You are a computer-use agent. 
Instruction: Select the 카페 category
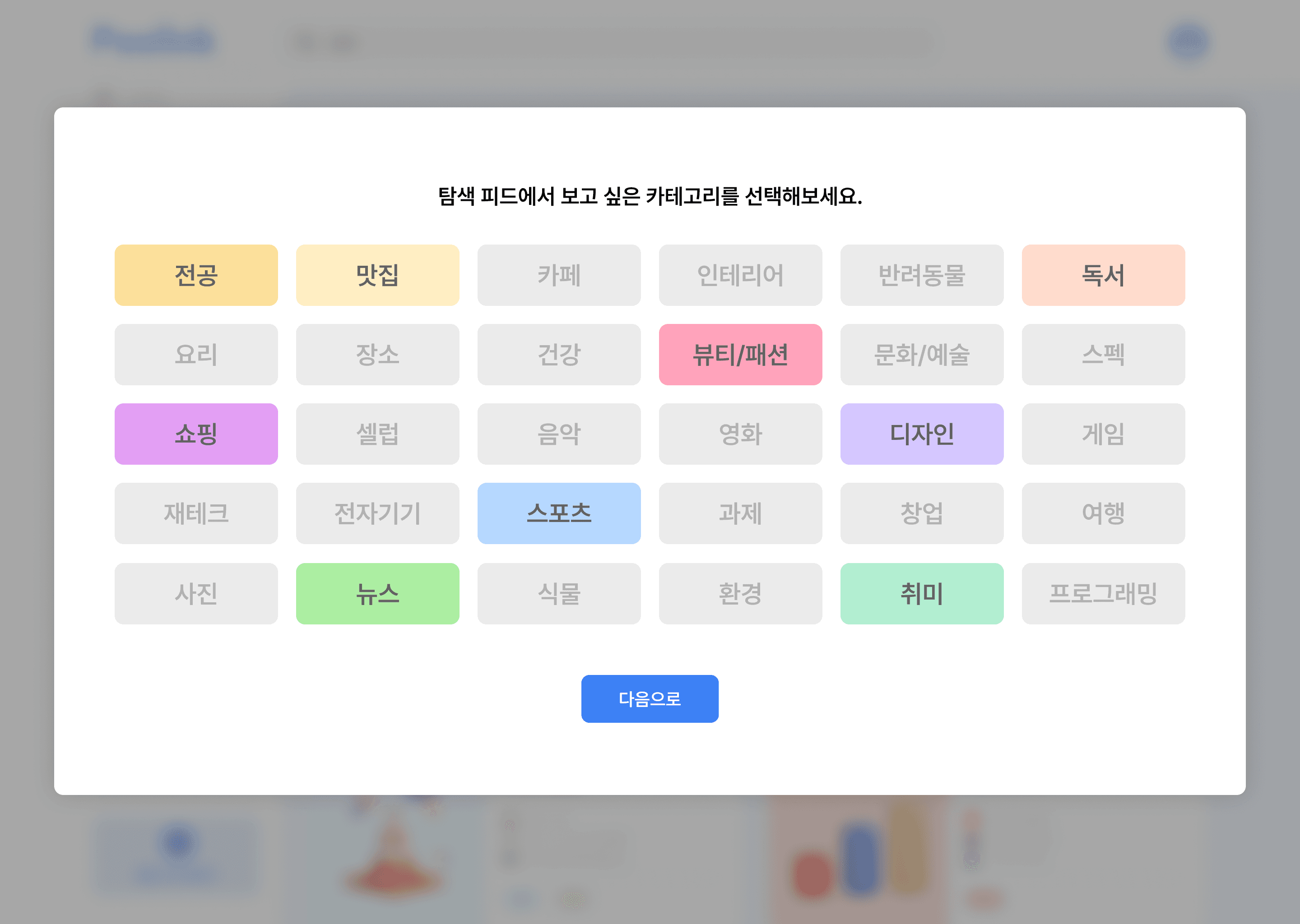tap(558, 275)
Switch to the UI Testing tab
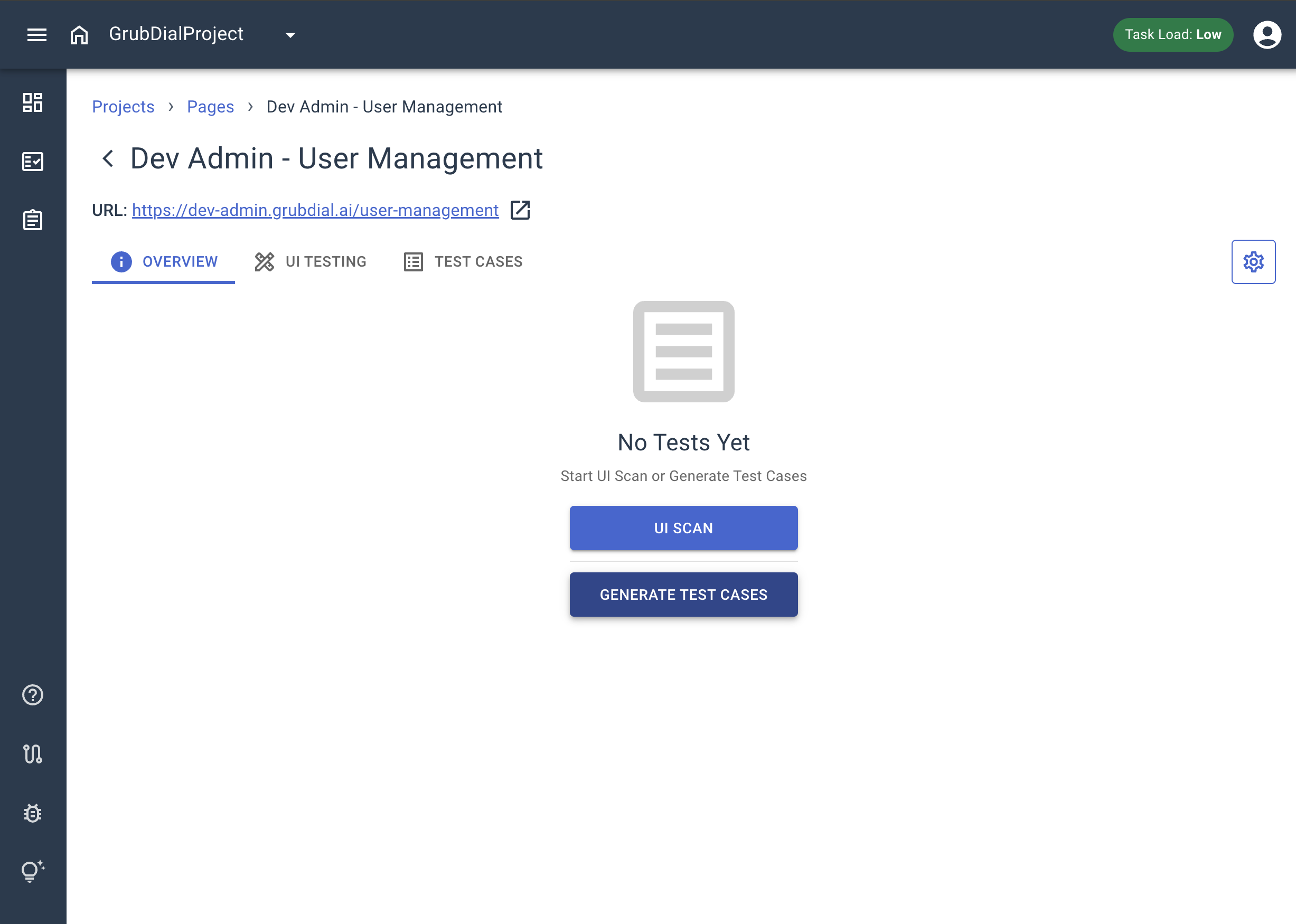This screenshot has width=1296, height=924. tap(311, 262)
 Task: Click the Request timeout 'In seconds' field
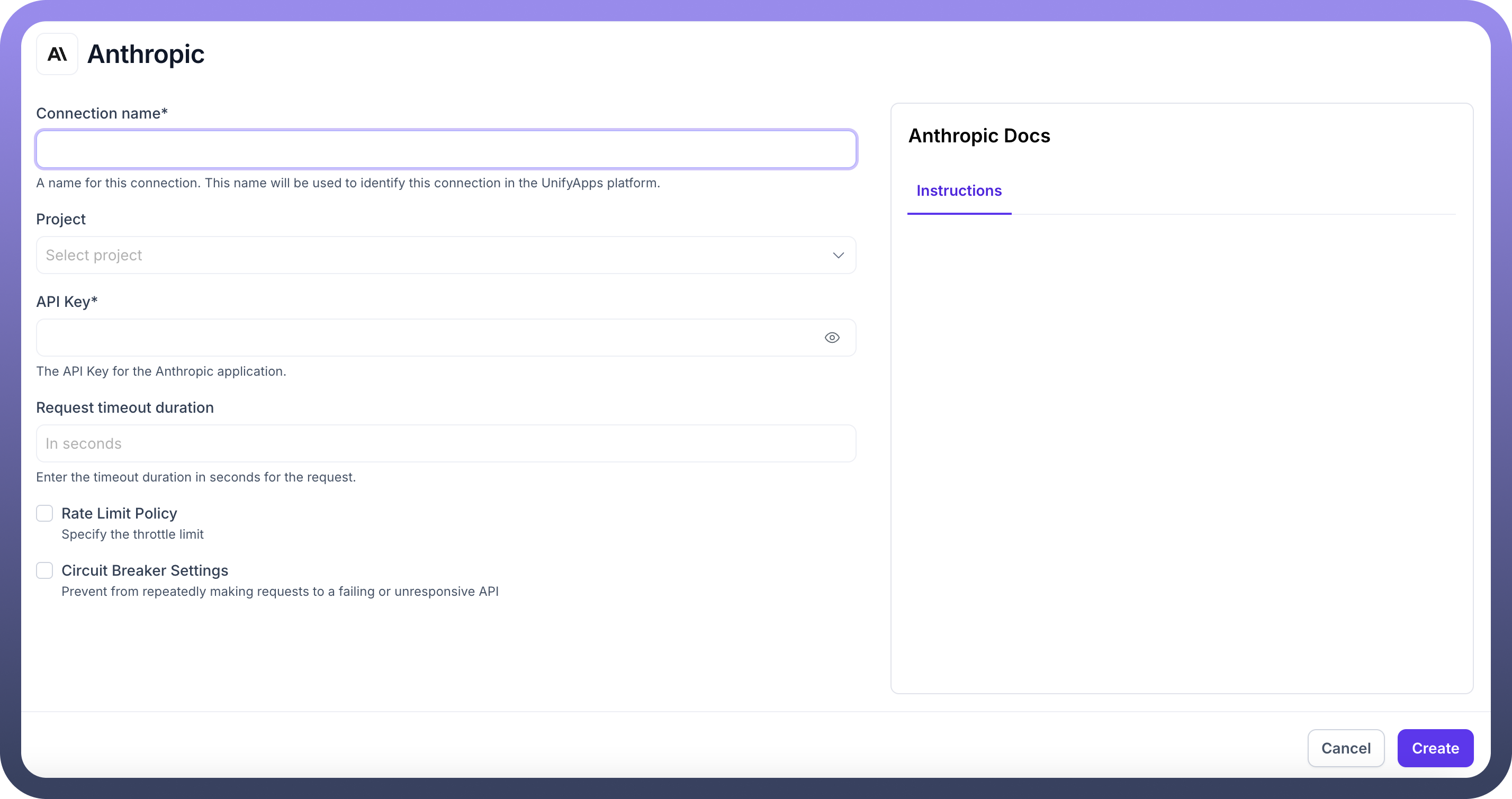pyautogui.click(x=446, y=443)
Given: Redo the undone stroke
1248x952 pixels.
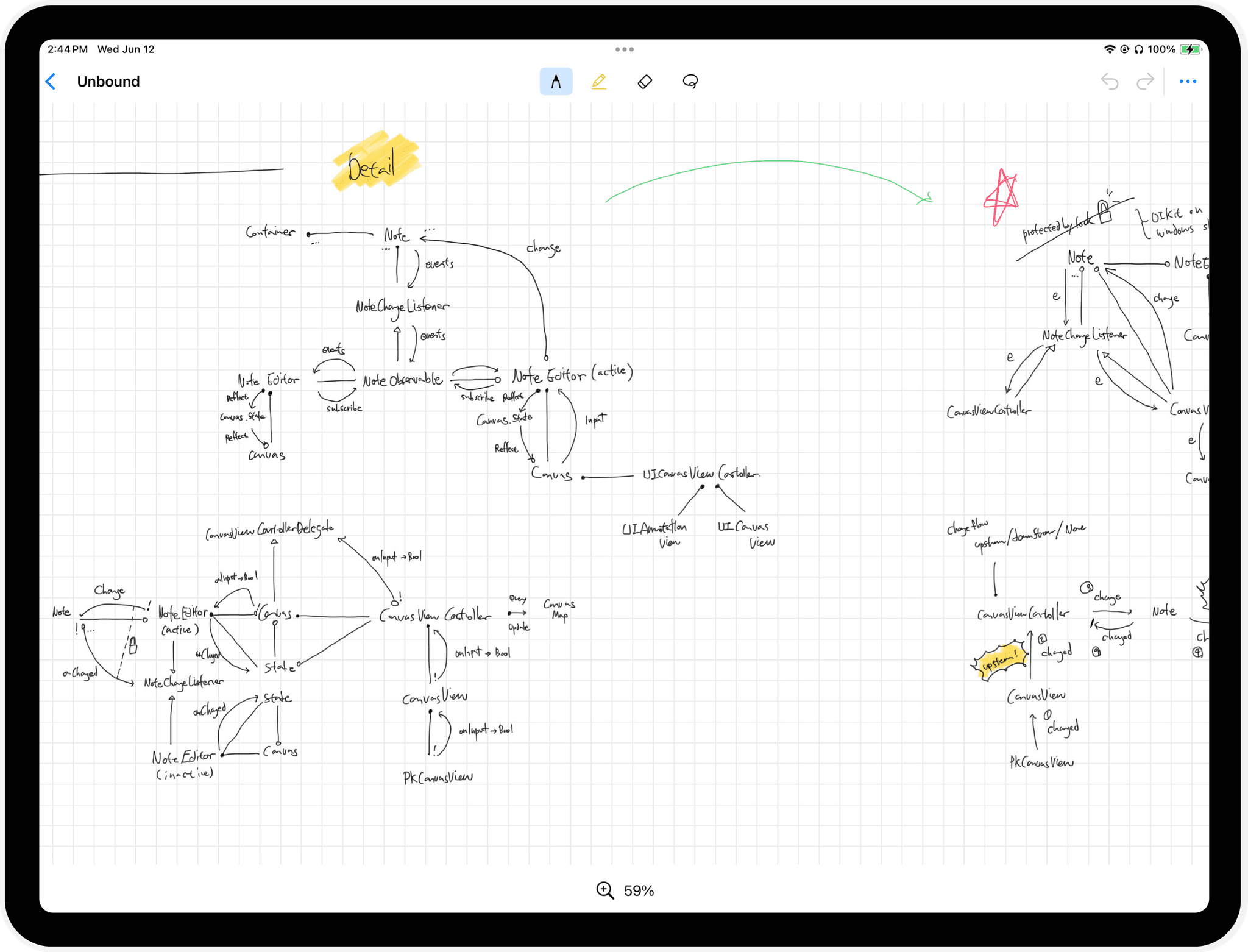Looking at the screenshot, I should [1145, 82].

####################

- PROMPT
Could you reproduce exactly the lines from the one containing "Instruction: Select the 카페 category" through the last line of the records, both included, leaving out the pictures?

- THE COMPLETED TASK
Instruction: Select the 카페 category
tap(558, 275)
Switch to the UI Testing tab
This screenshot has width=1296, height=924. tap(311, 262)
 Task: Click the Request timeout 'In seconds' field
pyautogui.click(x=446, y=443)
Given: Redo the undone stroke
1248x952 pixels.
Looking at the screenshot, I should [1145, 82].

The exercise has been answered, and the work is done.